Muita chuva hoje na cidade de Curitiba, quer dizer para quem mora na capital paranaense isso é normal rsrrs.
Hoje trago aos leitores uma outra decisão do STJ, que gostaria de comentar.
Trata-se de um Recurso Especial, que na minha opinião aplicou adequadamente o conceito de bem de família estendendo-se o conceito de moradia e adequou o princípio da dignidade humana da Constituição Federal.
Conforme preceitua o Constituição Federal;
"Art. 226. A família, base da sociedade tem especial proteção do Estado.
(...) § 3 º Para efeito da proteção do Estado, é reconhecida a união estável entre o homem e a mulher como entidade familiar, devendo a lei facilitar a sua conversão em casamento.
Dispõem o § 4º do artigo 226 e o § 6º do artigo 227, ambos da Constituição Federal, respectivamente:
"§ 4º. Entende-se, também, como entidade familiar a comunidade formada por qualquer dos pais e seus descendentes ".
§ 6º Os filhos, havidos ou não da relação do casamento , ou por adoção, terão os mesmos direitos e qualificações, proibidas quaisquer designações discriminatórias relativas à filiação."

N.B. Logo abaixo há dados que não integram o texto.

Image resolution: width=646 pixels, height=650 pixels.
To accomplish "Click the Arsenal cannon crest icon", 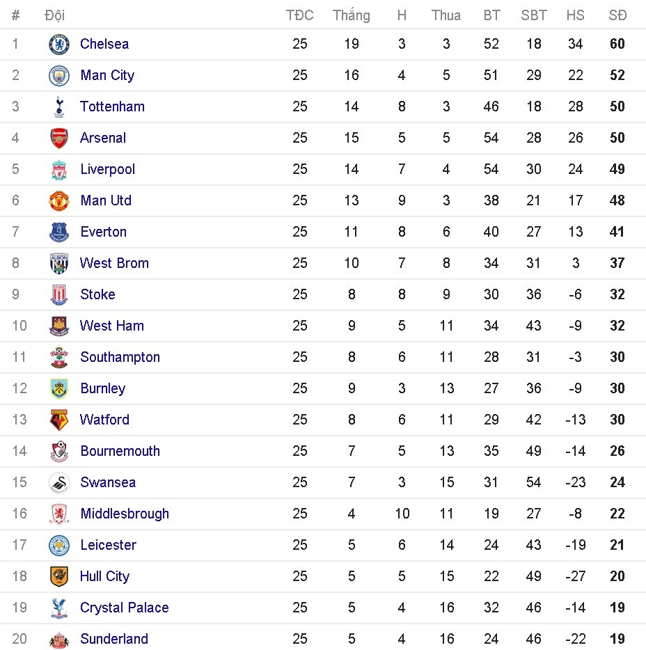I will (59, 138).
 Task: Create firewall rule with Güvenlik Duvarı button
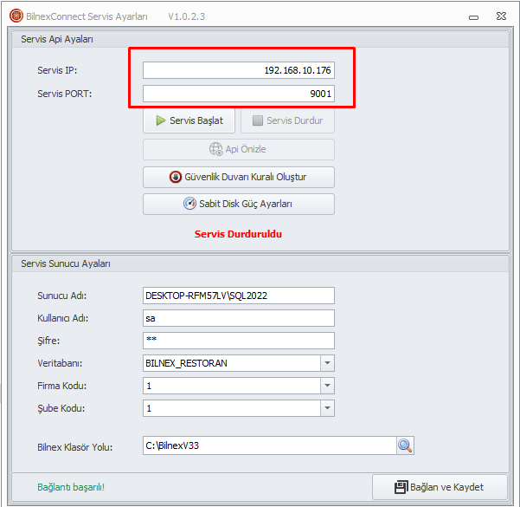point(238,177)
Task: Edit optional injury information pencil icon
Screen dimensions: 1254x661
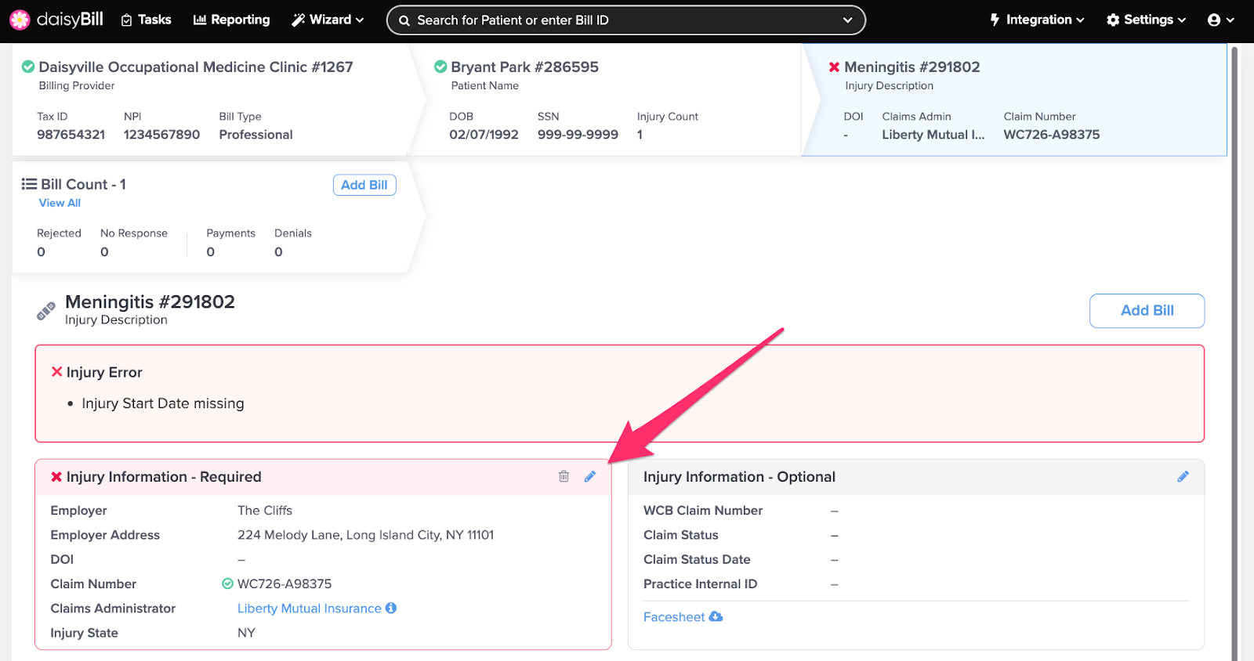Action: click(1183, 476)
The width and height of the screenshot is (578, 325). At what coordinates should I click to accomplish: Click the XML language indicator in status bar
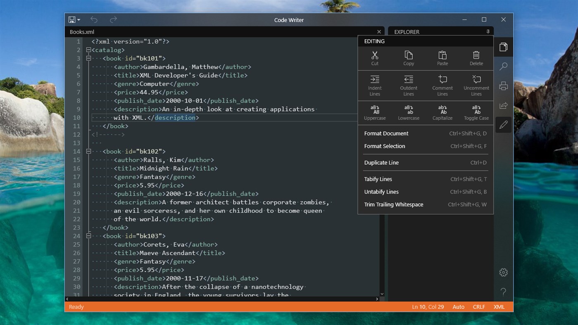click(x=499, y=307)
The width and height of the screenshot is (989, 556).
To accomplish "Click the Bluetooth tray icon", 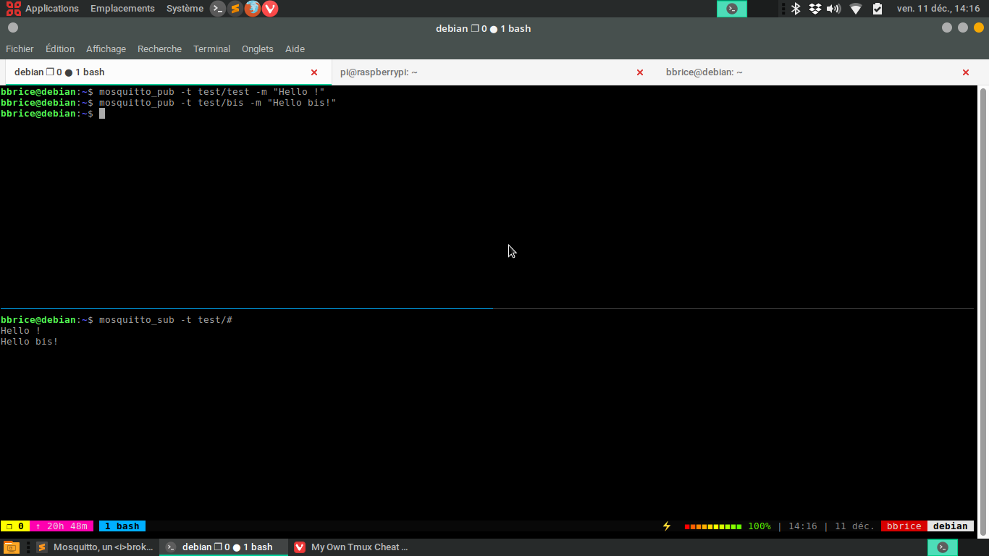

Então a família, nos dias atuais, e uma visão ampla, que estende-se ao grupo familiar; assim como, a família formada da união estável, entre homem a mulher com respectivos filhos, ainda com pais e filhos de casamento anterior, a união familiar do pai com seus filhos, do pai com os filhos de sua companheira, dos avós com os netos, da mãe solteira com seu filho, entre irmãos, conforme bem explicado na decisão do STJ.
Assim, na decisão, o fato que estava sendo debatendo, ocorria que no segundo imóvel, onde somente morava somente as filhas da pessoa que estava perdendo o imóvel, poderia ser ou não protegida pela lei da impenhorabilidade, que preceitua, somente em único imóvel destinado a moradia a casal ou entidade familiar.
Então, o STJ, entendeu que as filhas estavam abrangidas pelo conceito de entidade familiar, assim o SEGUNDO IMÓVEL, estava abrangido pela lei de impenhorabilidade.
Amanhã, trago outras informações sobre a lei de impenhorabilidade de bem de família.